Tuesday, April 9, 2013

How World Trade Works: Chicken Tax

I got to work as a teamster one summer driving Datsuns off the docks to be processed as imports.  Longshoremen went onto the ships to drive the cars off the ships, then the teamsters got in and drove the cars the rest of the way to the processing lots.

I got called on a Friday to report to work on a Monday.  Problem was, I never had driven a stick shift before.  So I toured the Datsun (Nissan) dealers as a customer and test drove cars.  I pity the poor fool who bought the car I test drove.

Light trucks were driven to a place where the beds were installed, for light trucks came in at 25% duty, but not light trucks were 4% duty.  No bed and they are not light trucks.

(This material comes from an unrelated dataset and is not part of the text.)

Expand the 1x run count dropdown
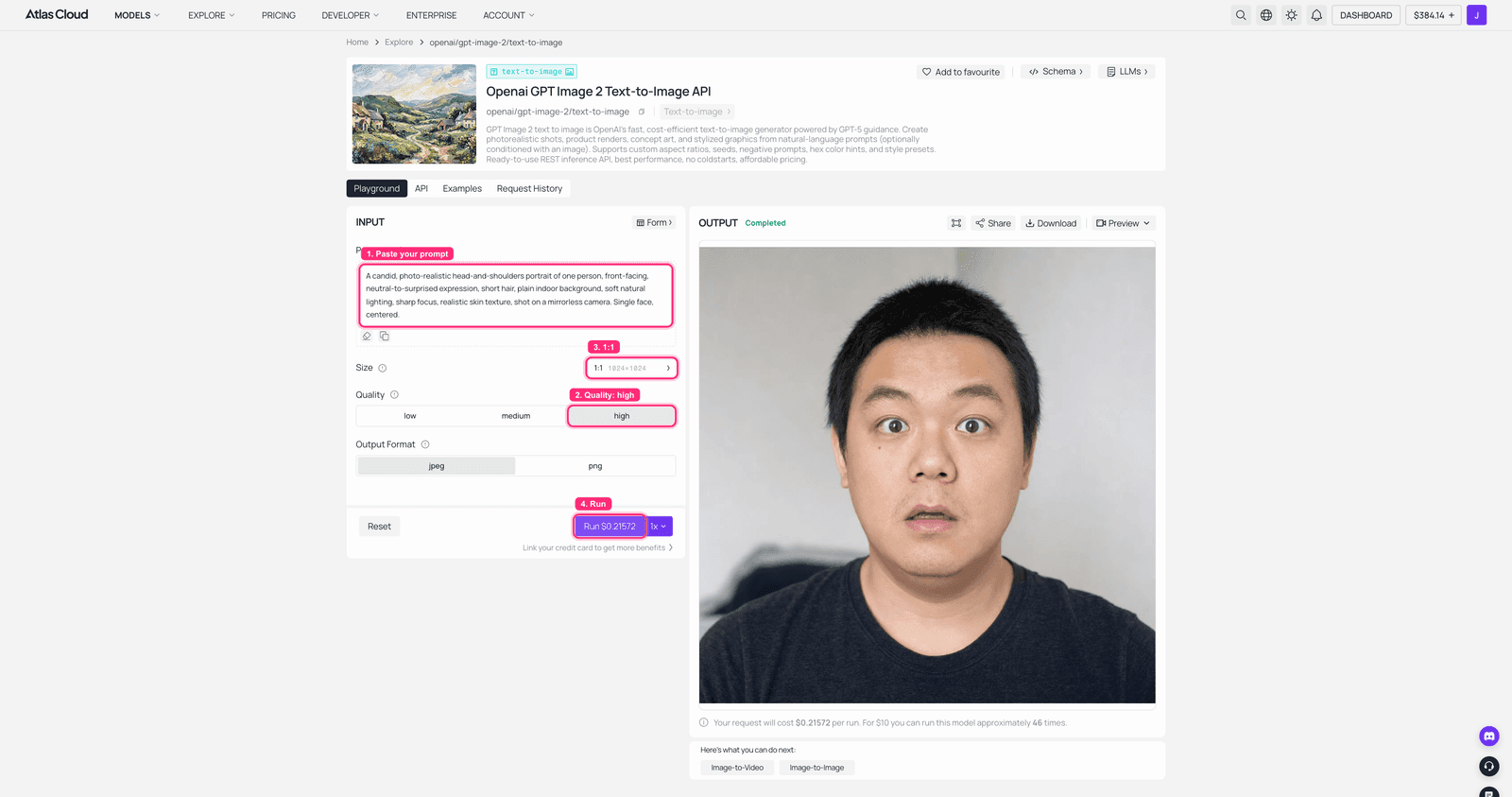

Ford imports its best selling truck with windows to beat the truck tax.  Then they replace the windows in USA with metal panels to become the truck people want to buy.  The glass windows are shredded and discarded.  Sigh.  What waste.  There is much more here.

Retaliatory duties make for trade wars.  It leads to madness.  The proper response to ill-action on the part of trading partners is nothing.  Unilateral free trade, as we see in history and in practice today, beats all predatory action.  Would that policy minders understood this.  But then we'd need no policy minders.

And the prices on everything would go down.   I developed a love for stick-shift cars, and regretted there was no stick-shift Caddy when I was in the market.  But they now have a CTS with a six-speed short-throw for 2013. The model I want is $65K, so I'll wait five years and get is for $21K.  I don't buy new cars.  In a free market that car would be probably $6500, not $64K.  Prices would drop, like in the freer computer markets. Then I'd buy new.